Task item: Look below for the line that has "You are a computer-use agent. 1024x791". Set down the lines from there through the line that has "Task: Select Mises à jour et évolutivité", exactly as written.

Exercise data:
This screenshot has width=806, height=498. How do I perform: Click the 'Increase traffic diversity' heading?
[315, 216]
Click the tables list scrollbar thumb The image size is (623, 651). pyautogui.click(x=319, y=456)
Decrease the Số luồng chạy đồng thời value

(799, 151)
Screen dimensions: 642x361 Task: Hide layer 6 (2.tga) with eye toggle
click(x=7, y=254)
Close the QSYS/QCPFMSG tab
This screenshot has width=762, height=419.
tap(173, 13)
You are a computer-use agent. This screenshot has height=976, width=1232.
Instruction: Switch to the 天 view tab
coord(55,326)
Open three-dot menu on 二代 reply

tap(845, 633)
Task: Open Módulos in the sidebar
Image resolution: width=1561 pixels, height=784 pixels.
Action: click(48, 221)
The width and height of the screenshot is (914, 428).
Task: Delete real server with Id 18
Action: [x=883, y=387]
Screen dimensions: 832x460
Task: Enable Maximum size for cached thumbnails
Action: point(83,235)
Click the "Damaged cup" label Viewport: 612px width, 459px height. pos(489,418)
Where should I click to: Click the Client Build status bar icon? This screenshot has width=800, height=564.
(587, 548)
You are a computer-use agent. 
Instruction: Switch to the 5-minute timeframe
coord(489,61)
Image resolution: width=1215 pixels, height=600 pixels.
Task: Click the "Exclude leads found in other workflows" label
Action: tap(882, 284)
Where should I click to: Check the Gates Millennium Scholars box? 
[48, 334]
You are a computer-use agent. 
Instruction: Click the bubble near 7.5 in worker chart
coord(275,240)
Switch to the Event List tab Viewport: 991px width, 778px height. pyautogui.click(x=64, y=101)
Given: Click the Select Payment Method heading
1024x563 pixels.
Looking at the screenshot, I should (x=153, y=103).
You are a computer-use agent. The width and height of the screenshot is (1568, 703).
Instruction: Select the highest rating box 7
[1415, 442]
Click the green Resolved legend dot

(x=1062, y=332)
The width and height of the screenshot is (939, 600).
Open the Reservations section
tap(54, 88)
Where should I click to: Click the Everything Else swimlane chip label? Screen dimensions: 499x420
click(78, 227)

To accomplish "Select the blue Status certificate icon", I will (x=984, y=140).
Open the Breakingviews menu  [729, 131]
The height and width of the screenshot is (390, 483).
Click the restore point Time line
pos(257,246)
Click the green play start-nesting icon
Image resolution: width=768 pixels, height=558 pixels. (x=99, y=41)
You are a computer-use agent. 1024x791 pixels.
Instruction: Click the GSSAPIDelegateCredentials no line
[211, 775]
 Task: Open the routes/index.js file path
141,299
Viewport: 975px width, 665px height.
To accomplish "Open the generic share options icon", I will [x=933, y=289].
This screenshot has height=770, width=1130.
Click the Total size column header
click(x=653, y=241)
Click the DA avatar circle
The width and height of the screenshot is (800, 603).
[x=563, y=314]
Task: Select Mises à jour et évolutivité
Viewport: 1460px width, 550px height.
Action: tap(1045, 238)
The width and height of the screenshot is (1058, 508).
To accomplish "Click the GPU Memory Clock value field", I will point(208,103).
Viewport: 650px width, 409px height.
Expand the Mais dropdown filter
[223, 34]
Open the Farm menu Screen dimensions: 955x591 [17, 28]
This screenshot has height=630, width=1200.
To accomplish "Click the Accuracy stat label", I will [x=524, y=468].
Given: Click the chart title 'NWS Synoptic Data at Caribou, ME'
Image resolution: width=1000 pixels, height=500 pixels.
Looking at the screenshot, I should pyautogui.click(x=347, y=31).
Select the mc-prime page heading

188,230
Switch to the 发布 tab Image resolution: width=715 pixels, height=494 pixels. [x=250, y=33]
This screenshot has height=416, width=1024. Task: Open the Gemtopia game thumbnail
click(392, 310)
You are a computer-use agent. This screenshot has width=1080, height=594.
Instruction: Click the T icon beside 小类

Solution to the problem:
You are a computer-use agent. 1024x791 pixels.
Instruction: Click the GSSAPIDelegateCredentials no line
[211, 775]
 Task: Open the routes/index.js file path
141,299
Viewport: 975px width, 665px height.
To accomplish "Open the generic share options icon", I will [x=933, y=289].
This screenshot has height=770, width=1130.
Click the Total size column header
click(x=653, y=241)
Click the DA avatar circle
The width and height of the screenshot is (800, 603).
[x=563, y=314]
Task: Select Mises à jour et évolutivité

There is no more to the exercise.